Introduction: FGF2 and thrombospondin-1 (THBS1) expression in corpus luteum (CL) exhibited the most divergent profile of induction by prostaglandin F2a (PGF2α). FGF2, a potent angiogenic pro-survival factor was increased in the Day 4 CL. In contrast, the anti-angiogenic, apoptotic factors, THBS1, transforming growth factor beta 1 (TGFB1) and plasminogen activator inhibitor-1 (PAI-1) were upregulated specifically on Day 11, PGF2α-responsive CL. Functionally, THBS1 reversed FGF2 actions in luteal cells by inhibiting their proliferation, migration, and survival. Furthermore, the expression of THBS1 was suppressed by FGF2 on the contrary, TGFB1 elevated its gene expression. The mechanisms regulating THBS1 expression are not yet understood. microRNAs (miRNAs) represent a possible regulatory mechanism. We therefore aimed to identify relevant miRNA targeting THBS1 expression in luteal cells.
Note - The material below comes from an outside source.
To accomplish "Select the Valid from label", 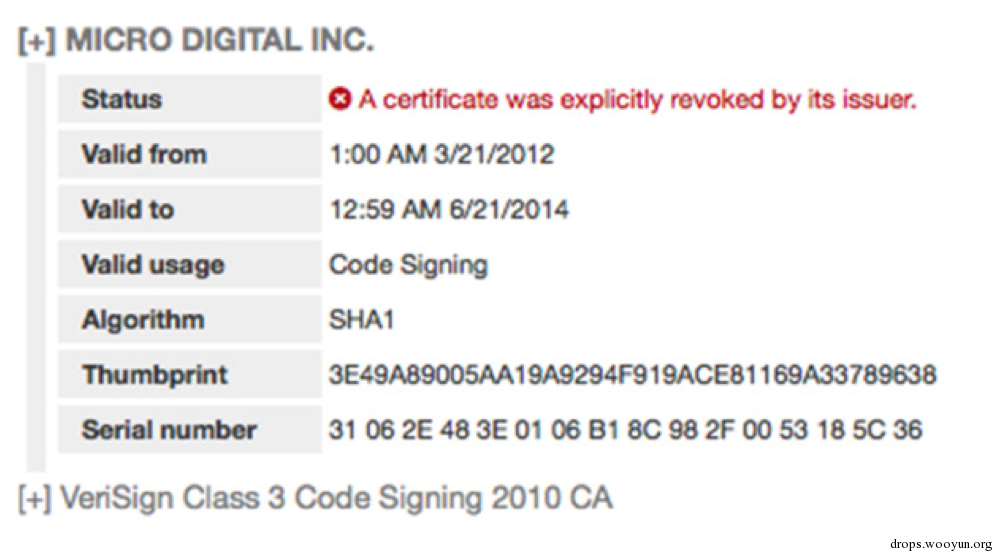I will [x=144, y=154].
Methods: The TargetScan prediction tool was used to identify candidate miRNAs. Five miRNAs conserved in vertebrates were chosen for further investigation (miR-1, miR-18a, miR-144, miR-194 and miR-221). Luteal endothelial cells (LEC) were transfected with miRNA mimics, then mRNA and miRNA levels were determined by quantitative-PCR. Cell viability were estimated with XTT kit.
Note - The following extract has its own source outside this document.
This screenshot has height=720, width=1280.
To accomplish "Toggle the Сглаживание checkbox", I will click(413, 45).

Results and discussion: Overexpression of miR-1, miR-194 and miR-221 significantly decreased THBS1 to levels 60–70% lower than in the negative control. All these three miRNAs were endogenously expressed in CL, granulosa cells and LEC, with miR-221 being the most highly expressed. miR-221 was also the only one to be regulated by FGF2 and TGFB1, and in an opposite manner. FGF2 rapidly (after 2 h) upregulated miR-221, before inhibition of THBS1 was detected. Consistent with THBS1 inhibition, miR-221 significantly elevated viable LEC numbers by 160%. TGFB1, simultaneously increased THBS1 and reduced miR-221. Notably, PAI-1, a known TGFB1-induced protein was also reduced by miR-221. These finding suggest that miR-221 inhibits THBS1 in physiologically significant manner. The in vivo regulation of miR-221 in relationship to PGF2α remains to be determined.